Et c’est bien là tout le problème. La propension des soldats américains à se livrer à de telles violences contre des populations étrangères dépend entièrement de l’ignorance des citoyens américains de ces actes. Le soutien à la guerre du Vietnam a commencé à s’effriter lorsque les citoyens américains ont vu des vidéos du conflit montrant des enfants qui hurlaient, leurs vêtements brûlés au napalm, ou lorsqu’ils ont eu connaissance des centaines de victimes civiles du massacre de My Lai commis [en 1968] par des soldats américains.
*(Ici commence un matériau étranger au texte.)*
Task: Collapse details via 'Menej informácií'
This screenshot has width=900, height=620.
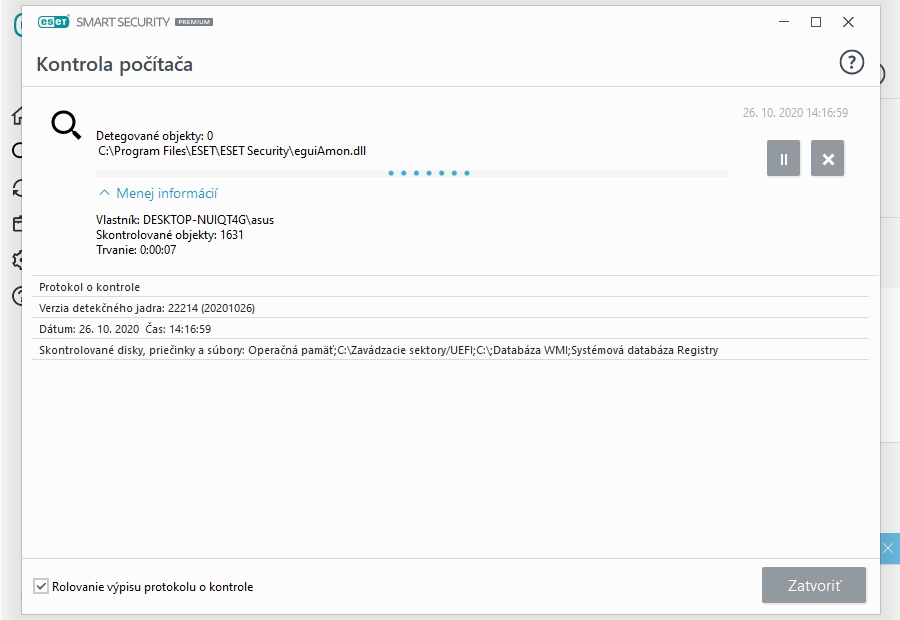Action: (158, 193)
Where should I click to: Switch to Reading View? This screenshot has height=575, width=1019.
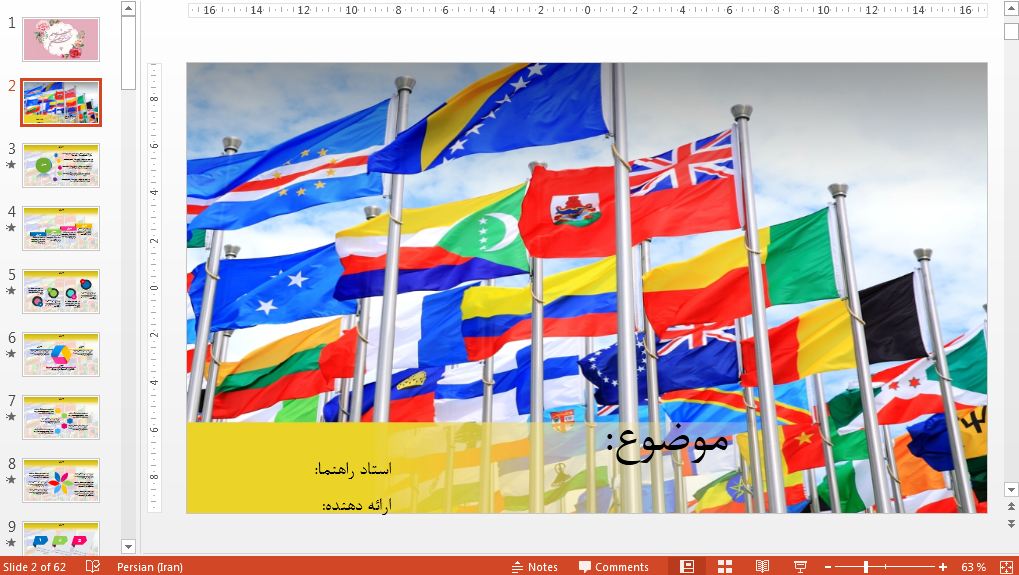tap(762, 567)
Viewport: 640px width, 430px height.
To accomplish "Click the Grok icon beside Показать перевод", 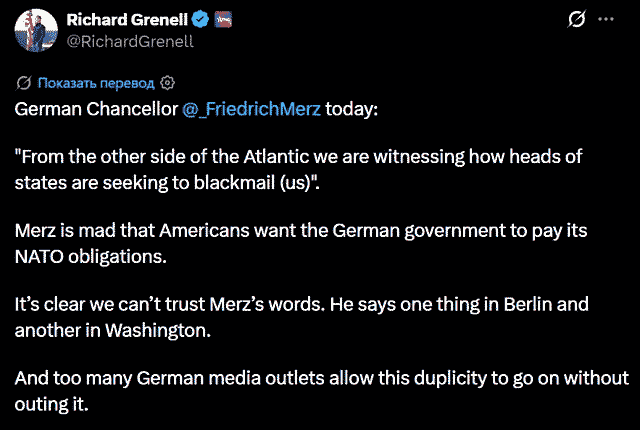I will pos(24,83).
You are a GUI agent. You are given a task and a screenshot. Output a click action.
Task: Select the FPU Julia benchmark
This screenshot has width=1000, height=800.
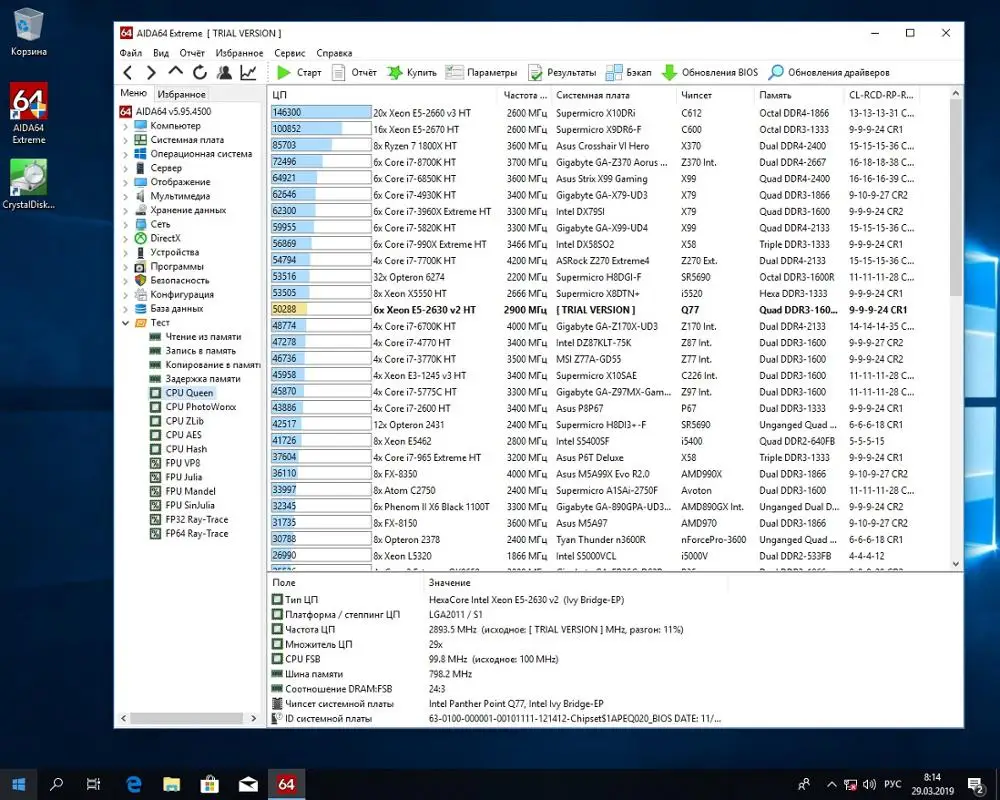183,477
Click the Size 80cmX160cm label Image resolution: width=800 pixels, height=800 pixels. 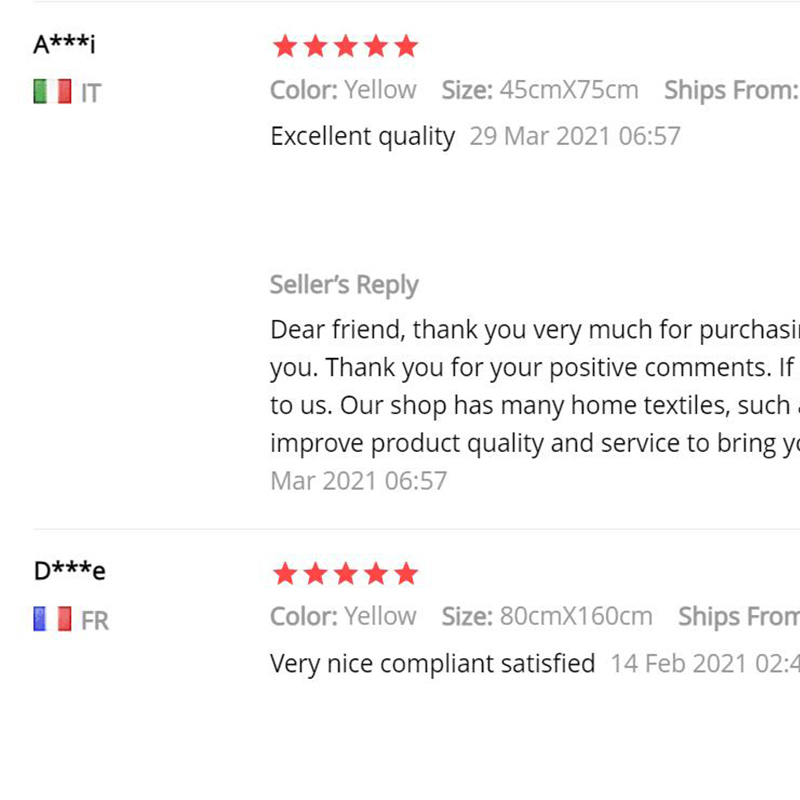tap(547, 616)
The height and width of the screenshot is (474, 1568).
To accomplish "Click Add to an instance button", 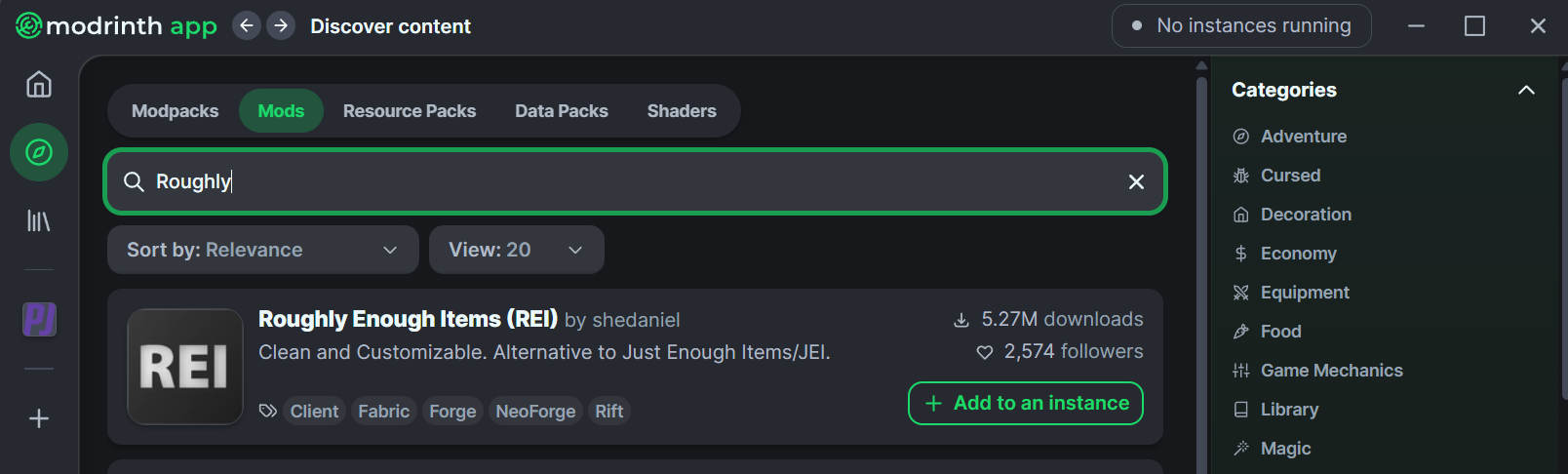I will click(x=1025, y=404).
Effacer la réalité de la guerre
Depuis, le gouvernement américain est devenu plus subtil dans sa gestion de la couverture médiatique des conflits, notamment avec le recours aux journalistes “embarqués” dans des unités militaires. L’utilisation de drones – démultipliée par le président Obama qui en a déployé dix fois plus que son prédécesseur – a fait un nombre inconnu de victimes civiles dont on ignore pour la plupart jusqu’au nom. Le nombre de victimes civiles dans des frappes aériennes en Afghanistan a augmenté de 330 % lors des quatre années de présidence Trump, et le président américain n’a pas seulement multiplié ces frappes, il a également révoqué une loi sur la publication du nombre de victimes civiles tuées par des drones en dehors de zones de conflit.
La machine de guerre américaine repose sur sa capacité à effacer les réalités humaines et brutales de la guerre. Si l’on peut assassiner des civils innocents discrètement et sans en payer le prix, alors rien ne s’oppose à ce que d’autres subissent le même sort. L’armée américaine ne doit pas être autorisée à opérer en toute impunité : c’est pour cela que l’affaire Assange est si importante. Si Assange a peut-être réussi à sauvegarder sa liberté – ce qui n’est pas encore certain –, il est plus que jamais nécessaire de rappeler haut et fort pourquoi il faut dire la vérité sur les guerres menées au nom du peuple américain.